İsviçre çok ciddi bir şekilde bu kültür varlıklarıyla ilgili yasa dışı ticaretiyle ilgili mücadele etmek istiyor. İşte bu açıdan bazı kültürel varlıkların ithalinin yasak olup olmadığına dair bazı koşulları düzenliyoruz. Yasa dışı olarak ithal edilen bu kültürel varlıkları konu alıyoruz. Sayın Bakan ile birlikte biraz önce gerçekleştirdiğimiz konuşma ile birlikte gerçekten bu konuların çok önemli olduğunu ifade etmek isterim. Bu tabii ki, dediğimiz gibi yasa dışı olup olmadığına bakıyoruz ithal edilen varlıkların.
Aynı zamanda iş birliğimizden bahsediyoruz özellikle kültürel varlıkların korunmasıyla ilgili olarak. Bildiğimiz gibi, kültürel varlıkların korunması için bazı önleyici uygulamalar da gerekiyor. İşte o yüzden, İsviçre her sene bazı projeleri teşvik ediyor ve desteklerini sunuyor. Buradaki bu projeler bir yandan kültürel varlıkların korunmasına yönelik ve ayrıca onlara artı bir koruma sağlanıyor ki yasa dışı bir şekilde bu tür paylaşımlar yapılmasın. İkili anlaşmanın imzalanmasıyla birlikte Türkiye Cumhuriyeti, İsviçre tarafından öncelikli bir ülke olarak da görülecek. Özellikle maddi açıdan sağladığımız paylaşımlarla ilgili olarak gerçekten bu tür projeleri gerçekleştirmemiz çok önemli.
Bitirmeden önce şunu söylemek isterim: Bu çok önemli anlaşmanın imzalanması bizim için çok önemli hem iki ülke açısından hem de bütün dünyanın kültürel varlıkları açısından.”
ERSOY: TÜRKİYE İLE İSVİÇRE ARASINDA 2007 YILINDA BAŞLAYAN İLK GÖRÜŞMELER, YENİDEN BAŞLAYAN MÜZAKERELERE SAHNE OLUYOR
Berset`ten sonra söz alan Ersoy ise şöyle konuştu:
“Türkiye, UNESCO`nun kültür alanındaki anlaşmalarından beşine taraf ve böylelikle de dünya miras listesine alanlarımızın kaydedilmesi, bu alanların korunması, somut olmayan kültürel mirasımızın listelenmesi ve devamının teşvik edilmesi, sanatsal ifadelerin çeşitliliğinin garanti altına alınması, silahlı çatışma durumunda kültür varlıklarının korunması gibi alanlarda, uluslararası normları takip etmek ve bunlara katkıda bulunmak şansına sahip bir ülkedir.

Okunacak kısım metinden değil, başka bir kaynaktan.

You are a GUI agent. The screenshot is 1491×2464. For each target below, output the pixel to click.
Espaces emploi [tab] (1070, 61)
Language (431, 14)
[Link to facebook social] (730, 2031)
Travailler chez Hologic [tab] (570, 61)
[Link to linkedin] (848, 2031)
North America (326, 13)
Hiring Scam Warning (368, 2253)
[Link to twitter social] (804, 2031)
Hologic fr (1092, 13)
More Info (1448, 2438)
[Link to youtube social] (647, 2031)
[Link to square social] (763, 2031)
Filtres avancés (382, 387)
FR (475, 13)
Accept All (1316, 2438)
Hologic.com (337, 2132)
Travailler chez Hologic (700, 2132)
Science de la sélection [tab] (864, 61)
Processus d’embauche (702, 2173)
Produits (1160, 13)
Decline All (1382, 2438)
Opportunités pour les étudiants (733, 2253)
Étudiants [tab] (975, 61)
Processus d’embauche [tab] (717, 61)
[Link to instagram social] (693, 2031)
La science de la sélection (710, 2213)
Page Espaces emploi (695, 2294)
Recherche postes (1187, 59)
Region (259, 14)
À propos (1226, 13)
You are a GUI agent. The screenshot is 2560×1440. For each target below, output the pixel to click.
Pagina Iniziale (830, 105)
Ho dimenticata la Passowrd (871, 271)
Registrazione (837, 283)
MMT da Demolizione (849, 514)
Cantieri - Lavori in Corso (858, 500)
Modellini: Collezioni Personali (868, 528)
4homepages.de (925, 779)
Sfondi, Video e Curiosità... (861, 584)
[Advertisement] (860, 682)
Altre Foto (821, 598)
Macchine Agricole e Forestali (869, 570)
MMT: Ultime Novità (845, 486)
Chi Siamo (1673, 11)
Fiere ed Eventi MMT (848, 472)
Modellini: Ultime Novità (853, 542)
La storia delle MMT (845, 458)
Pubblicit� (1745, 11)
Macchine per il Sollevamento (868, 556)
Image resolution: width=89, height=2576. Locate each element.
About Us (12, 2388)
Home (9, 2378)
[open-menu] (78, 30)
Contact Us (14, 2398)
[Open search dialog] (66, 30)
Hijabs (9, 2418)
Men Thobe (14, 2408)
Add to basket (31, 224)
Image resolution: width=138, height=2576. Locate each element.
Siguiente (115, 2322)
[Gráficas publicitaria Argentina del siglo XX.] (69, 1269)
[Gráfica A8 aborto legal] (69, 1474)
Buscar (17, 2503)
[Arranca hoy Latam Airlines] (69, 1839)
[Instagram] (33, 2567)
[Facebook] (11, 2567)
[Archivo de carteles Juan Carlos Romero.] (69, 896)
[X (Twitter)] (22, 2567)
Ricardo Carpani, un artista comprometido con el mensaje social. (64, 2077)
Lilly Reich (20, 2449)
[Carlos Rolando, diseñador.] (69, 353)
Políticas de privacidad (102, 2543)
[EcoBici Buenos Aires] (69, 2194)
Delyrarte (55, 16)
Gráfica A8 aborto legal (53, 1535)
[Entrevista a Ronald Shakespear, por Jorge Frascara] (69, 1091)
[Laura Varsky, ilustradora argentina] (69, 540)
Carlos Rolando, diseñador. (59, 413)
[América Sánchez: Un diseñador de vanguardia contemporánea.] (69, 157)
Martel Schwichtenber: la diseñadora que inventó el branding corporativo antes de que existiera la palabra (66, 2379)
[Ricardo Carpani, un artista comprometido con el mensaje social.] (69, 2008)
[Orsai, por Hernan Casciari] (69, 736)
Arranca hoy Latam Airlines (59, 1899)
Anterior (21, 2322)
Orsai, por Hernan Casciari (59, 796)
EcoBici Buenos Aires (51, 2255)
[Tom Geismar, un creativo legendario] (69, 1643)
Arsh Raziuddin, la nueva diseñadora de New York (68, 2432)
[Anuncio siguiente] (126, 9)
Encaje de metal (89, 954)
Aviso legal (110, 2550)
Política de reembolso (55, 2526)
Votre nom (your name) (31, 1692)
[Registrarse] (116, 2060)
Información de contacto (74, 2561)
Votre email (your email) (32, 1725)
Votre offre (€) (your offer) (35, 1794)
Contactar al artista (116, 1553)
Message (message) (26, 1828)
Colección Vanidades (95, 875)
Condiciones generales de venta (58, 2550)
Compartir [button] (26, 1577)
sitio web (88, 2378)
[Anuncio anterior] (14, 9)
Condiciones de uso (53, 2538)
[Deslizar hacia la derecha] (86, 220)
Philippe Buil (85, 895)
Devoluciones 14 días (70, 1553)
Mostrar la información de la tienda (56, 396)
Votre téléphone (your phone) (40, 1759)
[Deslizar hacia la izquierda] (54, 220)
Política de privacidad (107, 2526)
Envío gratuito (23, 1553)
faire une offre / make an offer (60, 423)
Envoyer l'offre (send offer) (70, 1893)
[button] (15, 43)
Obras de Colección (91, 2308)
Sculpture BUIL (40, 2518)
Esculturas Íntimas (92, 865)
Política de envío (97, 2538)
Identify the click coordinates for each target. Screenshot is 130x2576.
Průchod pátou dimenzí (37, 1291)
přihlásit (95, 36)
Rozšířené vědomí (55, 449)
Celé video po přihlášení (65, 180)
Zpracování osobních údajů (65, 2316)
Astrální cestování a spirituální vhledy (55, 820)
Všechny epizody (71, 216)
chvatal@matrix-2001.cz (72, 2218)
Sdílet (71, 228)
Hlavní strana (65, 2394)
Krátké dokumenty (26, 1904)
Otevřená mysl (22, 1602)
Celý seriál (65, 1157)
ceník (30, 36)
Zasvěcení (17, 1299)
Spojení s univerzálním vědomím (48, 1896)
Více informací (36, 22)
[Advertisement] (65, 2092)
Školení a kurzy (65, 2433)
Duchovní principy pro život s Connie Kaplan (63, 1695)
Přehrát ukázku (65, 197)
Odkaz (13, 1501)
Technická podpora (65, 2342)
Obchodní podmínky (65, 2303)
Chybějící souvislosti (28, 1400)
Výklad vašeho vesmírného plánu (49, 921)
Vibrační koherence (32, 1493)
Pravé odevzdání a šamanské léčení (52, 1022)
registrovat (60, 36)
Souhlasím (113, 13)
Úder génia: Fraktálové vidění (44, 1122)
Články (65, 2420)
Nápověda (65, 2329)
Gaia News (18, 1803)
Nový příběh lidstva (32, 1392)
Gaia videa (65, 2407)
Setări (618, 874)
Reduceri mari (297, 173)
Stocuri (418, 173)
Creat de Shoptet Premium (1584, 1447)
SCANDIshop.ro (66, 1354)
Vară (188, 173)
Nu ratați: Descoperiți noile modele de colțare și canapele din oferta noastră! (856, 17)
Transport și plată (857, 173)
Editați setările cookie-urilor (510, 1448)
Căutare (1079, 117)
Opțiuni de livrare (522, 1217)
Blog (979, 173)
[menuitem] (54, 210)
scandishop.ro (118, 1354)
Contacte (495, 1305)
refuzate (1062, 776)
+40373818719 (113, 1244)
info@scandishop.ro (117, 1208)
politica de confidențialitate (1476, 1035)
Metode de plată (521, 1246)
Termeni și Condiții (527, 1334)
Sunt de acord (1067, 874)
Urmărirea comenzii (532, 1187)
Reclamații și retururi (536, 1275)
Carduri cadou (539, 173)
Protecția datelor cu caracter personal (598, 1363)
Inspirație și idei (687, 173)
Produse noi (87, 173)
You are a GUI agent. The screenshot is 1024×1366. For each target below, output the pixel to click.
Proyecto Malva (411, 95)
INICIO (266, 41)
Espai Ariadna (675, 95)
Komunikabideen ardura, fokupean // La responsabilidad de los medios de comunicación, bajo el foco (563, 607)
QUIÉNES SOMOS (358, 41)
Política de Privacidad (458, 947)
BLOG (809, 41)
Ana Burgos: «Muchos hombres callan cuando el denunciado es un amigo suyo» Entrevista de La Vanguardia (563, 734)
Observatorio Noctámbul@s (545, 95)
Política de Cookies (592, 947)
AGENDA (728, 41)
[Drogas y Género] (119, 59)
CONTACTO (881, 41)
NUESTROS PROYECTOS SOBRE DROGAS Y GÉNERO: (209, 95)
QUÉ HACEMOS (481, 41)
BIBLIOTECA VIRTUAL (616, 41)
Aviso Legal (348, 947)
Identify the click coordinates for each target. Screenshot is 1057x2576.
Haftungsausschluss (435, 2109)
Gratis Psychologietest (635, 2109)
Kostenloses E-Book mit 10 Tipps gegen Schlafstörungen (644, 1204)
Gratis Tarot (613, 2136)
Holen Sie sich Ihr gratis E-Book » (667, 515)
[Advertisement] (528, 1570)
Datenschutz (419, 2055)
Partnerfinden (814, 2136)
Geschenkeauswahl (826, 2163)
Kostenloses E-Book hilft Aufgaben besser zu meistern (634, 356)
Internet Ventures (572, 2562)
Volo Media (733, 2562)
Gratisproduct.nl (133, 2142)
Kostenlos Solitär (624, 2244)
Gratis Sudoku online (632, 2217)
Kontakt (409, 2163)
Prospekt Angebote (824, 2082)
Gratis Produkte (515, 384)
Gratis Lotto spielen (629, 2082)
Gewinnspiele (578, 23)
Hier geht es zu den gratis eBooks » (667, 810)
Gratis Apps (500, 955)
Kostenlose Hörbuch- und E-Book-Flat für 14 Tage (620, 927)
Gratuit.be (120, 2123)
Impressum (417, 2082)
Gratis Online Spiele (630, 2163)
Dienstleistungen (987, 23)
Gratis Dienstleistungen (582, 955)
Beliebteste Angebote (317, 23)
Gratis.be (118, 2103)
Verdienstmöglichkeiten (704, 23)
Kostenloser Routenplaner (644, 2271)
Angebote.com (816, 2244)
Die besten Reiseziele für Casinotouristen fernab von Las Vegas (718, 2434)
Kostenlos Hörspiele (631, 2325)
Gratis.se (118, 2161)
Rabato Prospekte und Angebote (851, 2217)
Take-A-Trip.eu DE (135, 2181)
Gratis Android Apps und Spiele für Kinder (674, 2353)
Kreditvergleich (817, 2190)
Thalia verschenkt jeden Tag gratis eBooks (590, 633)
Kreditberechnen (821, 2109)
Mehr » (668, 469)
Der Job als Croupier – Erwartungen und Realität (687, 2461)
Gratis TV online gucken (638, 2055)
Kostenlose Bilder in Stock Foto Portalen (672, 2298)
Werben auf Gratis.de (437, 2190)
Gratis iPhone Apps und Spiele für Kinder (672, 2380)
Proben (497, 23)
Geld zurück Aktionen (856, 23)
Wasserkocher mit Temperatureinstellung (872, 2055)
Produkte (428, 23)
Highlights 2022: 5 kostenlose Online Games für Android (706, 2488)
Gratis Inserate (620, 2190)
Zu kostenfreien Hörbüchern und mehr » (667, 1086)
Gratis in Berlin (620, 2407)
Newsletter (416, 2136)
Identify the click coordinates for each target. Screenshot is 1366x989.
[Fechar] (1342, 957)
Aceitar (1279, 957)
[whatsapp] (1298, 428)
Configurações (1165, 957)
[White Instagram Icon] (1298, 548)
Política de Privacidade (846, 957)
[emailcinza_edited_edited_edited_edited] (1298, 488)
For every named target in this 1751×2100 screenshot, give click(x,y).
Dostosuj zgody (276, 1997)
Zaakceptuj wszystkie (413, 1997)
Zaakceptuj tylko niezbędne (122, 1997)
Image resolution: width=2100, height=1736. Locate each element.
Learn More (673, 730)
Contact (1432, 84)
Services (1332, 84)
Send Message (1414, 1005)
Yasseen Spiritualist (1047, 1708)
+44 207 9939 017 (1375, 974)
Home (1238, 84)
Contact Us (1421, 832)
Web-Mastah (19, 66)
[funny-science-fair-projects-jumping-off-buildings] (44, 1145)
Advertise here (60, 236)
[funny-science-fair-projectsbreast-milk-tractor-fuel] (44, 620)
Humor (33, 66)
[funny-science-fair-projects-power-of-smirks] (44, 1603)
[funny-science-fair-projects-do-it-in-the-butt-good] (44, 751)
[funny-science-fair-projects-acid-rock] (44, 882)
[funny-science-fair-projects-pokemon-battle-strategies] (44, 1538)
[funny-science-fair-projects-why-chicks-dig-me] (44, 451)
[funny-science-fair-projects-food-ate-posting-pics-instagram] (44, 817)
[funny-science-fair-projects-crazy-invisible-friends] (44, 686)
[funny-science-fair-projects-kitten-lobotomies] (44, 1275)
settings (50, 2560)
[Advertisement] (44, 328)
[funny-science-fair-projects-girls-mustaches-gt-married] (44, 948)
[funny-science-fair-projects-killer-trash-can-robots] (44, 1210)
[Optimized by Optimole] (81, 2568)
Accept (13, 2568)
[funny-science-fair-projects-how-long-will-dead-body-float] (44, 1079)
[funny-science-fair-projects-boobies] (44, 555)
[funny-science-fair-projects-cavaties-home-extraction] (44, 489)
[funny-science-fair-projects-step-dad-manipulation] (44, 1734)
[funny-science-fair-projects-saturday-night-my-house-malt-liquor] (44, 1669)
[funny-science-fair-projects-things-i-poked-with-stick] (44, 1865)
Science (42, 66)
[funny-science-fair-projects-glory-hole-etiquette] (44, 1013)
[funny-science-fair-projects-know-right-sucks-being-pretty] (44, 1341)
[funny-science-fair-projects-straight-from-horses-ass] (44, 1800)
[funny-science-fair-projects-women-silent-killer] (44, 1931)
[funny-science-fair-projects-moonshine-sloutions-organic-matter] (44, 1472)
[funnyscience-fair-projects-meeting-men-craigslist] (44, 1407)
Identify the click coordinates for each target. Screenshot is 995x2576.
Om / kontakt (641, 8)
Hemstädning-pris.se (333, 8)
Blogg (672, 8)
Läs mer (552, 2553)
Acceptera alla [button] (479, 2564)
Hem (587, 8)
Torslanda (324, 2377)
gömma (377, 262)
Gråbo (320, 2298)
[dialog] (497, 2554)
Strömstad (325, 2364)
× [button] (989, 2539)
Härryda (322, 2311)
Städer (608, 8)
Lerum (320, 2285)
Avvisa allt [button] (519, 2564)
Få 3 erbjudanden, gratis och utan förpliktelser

Bu anlaşmalardan biriyse bugün burada bulunmamıza vesile olan UNESCO 1970 Kültür Varlıklarının Yasadışı İthal, İhraç ve Mülkiyet Transferinin Önlenmesi İçin Alınacak Tedbirlere İlişkin Sözleşme`dir.
İsviçre 2003 yılında taraf olduğu bu sözleşmeyi ikili anlaşmalar yoluyla pratik ve hukuki uygulamaya geçiren bir sistem benimsedi. Türkiye ile İsviçre arasında 2007 yılında başlayan ilk görüşmeler, dönem dönem yeniden başlayan müzakerelere sahne oluyor.
Şube müdürlüğünden daire başkanlığı seviyesine çıkardığımız kaçakçılıkla mücadele birimimize ilk talimatlarımdan biri, bu iki ülke arasında uzun görüşmelere sahne olan sürecin sonuçlandırılmasıydı. Benzer bir süreci 2021`de Amerika Birleşik Devletleri`yle imzaladığımız ikili anlaşma sürecinde de yaşamıştık. Yapmış olduğumuz bu anlaşma sonucunda pazar günü, 50 yıldır devam eden bir süreci, 1 yıl gibi kısa bir sürede sonuçlandırmayı başardık. Çok önemli 6 parça eserimizi Antalya Müzesi`ne ABD heyetinden devraldık, teslim etmeyi başardık.
“ANADOLU KÖKENLİ ESERLERİN İSVİÇRE`YE GİREMEYECEK OLMASI, OLASI BİR KARA PAZARIN GELİŞMESİNİ ENGELLEYECEKTİR”
Bu anlaşma yürürlüğe girdikten sonra yasadışı yollarla ülkemizden çıkarılan arkeolojik eserlerin İsviçre`ye girmesini yasadışı hale getirmek, İsviçre makamlarına, bu eserlere el koyma yetkisi vermektedir. Bu yolla İsviçre makamlarınca tespit edilen kültür varlıklarının ülkemize iadesi mümkün kılınmaktadır.
Her ne kadar bu tür anlaşmaların en dikkat çekici noktası, eser iadesine odaklıysa da ben, bu sözleşmeyi aynı zamanda bir önleyici tedbir olarak görüyorum. Bundan böyle, Anadolu kökenli eserlerin İsviçre`ye giremeyecek olması, olası bir kara pazarın gelişmesini engelleyecektir. Aynı zamanda bir diğer etkisi ise var olan ağların zayıflamasına sebep olacaktır. Bu yasa dışı ağlar her pazar değiştirmeye çalıştıklarında aralarında Bulgaristan, Romanya, İran, Sırbistan, ABD ve şimdi İsviçre gibi ülkelerin olduğu ikili anlaşmalarımız yoluyla uluslararası yardımlaşma kapsamında gerekli cevabı alacaklardır.
Bugün, İsviçre Federal Konseyi ile karşılıklı imza altına aldığımız bu anlaşma ile küresel ölçekte sürdürülen kültür varlığı kaçakçılığıyla mücadeleye yeni bir güç kazandırmış oluyoruz. Kültür mirasının tanımı, kapsamı ve algılanış biçiminin daha kucaklayıcı bir anlayışa doğru dönüşmesiyle, artık kültür varlığı kaçakçılığı, bir ülkenin kaybına karşılık diğer bir ülkenin kazancı olarak düşünülemez. Dünyanın herhangi bir yerinde bir kaçakçılık olayı gerçekleştiğinde, bu evrensel bir değerin kaybı anlamına gelir. Bu mücadelenin giderek daha da güçleneceğine, çok taraflı ve ikili mekanizmaların daha etkin kullanılacağına inanıyorum.
İsviçre, Avrupa`daki ve dünyadaki merkezi konumu ve kendine has nitelikleriyle ilişkilerimize özel önem verdiğimiz bir ülke olduğu için daha fazla ekonomik, kültürel ve turizme yönelik ilişki kurmak istiyoruz. Türkiye de dünyada ve bölgesinde önemli bir güç ve kültürel açıdan da bir çekim merkezi. İki ülke arasındaki ilişkilere, kültür alanında bir katkı yapmış olmak şahsım ve bakanlığımız için bir gurur kaynağıdır.”